Québec, samedi 25 janvier 1986
CAHIER E
ARTS ET SPECTACLE
par Louis TANGUAY
♦ (LT) — Renaud vend ses microsillons par centaines de milliers et il vient de signer avec la puissante maison de disques Virgin un contrat qu’on dit être l’un des plus importants de l’industrie en France.
C’est pourquoi la compagnie québécoise Trafic n’est plus pour Mistral Gagnant (Virgin VL-2368) le distributeur ici de ce 33-tours comme elle l’avait été pour « Morgane de toi », neuvième microsillon de l’artiste, mais premier disponible en pressage canadien, c’est-à-dire à un coût moins élevé que les importations.

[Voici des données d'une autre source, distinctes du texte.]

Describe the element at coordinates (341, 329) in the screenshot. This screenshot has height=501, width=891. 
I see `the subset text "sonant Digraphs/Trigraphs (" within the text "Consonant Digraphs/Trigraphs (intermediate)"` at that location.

Incidemment, les Québécois ont acheté, depuis l’automne 84, plus de 20.000 exemplaires de ce microsillon, ce qui constitue un chiffre fort important pour un artiste français ici.
Mais, diffusé ou pas par une multinationale qui a exigé de distribuer ses disques partout à travers le monde ou pas du tout, le nouveau produit reste le même, portant la musique et le langage d’un créateur à l’inspiration aussi reconnaissable qu’unique.
Les textes y conservent la place prépondérante qu’ils ont toujours eue dans les chansons de Renaud. Il les a écrits, même avec l’air de rigoler, sur un ton plus sombre que ceux du disque précédent.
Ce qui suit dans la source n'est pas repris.